My grandfather was on a defined benefit pension. He worked for the Post Office as a telegrapher from the 1930s until the early 70's. On this he was able to support a wife and disabled son very comfortably until his death in his 90's in 2011. He worked 35 years and was on the pension for 40! He would lament the unfairness of it while his kids and grandkids worked minimum wage horticulture jobs through the 90's. It was only the inheritance that he left that rescued my parents from asset rich, cash poor that they had been most of their lives. My parents acknowledge that you never have money when you need it (ie raising kids) and have plenty when you don't (ie retirement). But I've yet to hear a retiree willing to share their unneeded wealth with successive generations or the population at large. The crime, disorder and lack of social cohesion that retirees complain about is caused by inequality but no one wants to talk about addressing this by taxing capital gains or means testing pensions or lifting benefits. Feels like we are running down the country maintaining an unaffordable status quo and our kids are going to be furious about it.
As a “ wealthy retiree” I am happy to do what it takes to restore some better inter generational balance of wealth but it is little point in expecting an individual retiree to make the change on his own. I’ve bought an EV but don’t expect that will make the slightest difference to global warming. In my case the bulk of my wealth is the family home , the only home I have ever had so yet to make any capital gain. When the time comes I will need the “ wealth” for my next home whatever form that may take. My children will need what is left to help offset mind boggling housing costs. That is pretty much a reasonable and natural order of things.

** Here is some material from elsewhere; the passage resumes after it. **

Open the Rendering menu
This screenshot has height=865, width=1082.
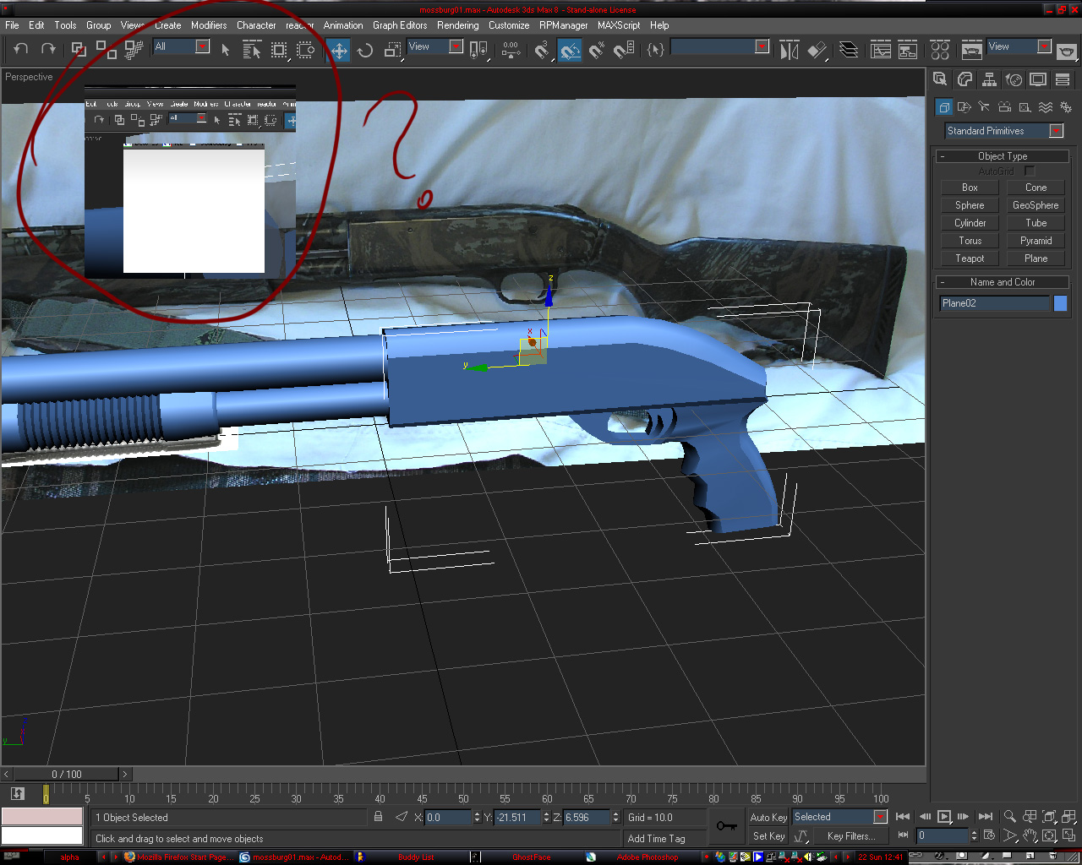[x=457, y=25]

My own life-style was of a standard that I could reasonably maintain into my retirement which is why I saved with modest investing and was able to give a little help towards my children's housing purchases. As an individual what should I do differently.
However I am completely supportive of changes to greatly improve equality, particularly in taxing housing appropriately which is why I will vote TOP, or The Bernard Hickey Party when it is formed.
The voting power to bring about the required changes is not easily found amongst my demographic, I agree, but why will the younger generations not vote. Or too many follow populist conservatism. It’s in their hands.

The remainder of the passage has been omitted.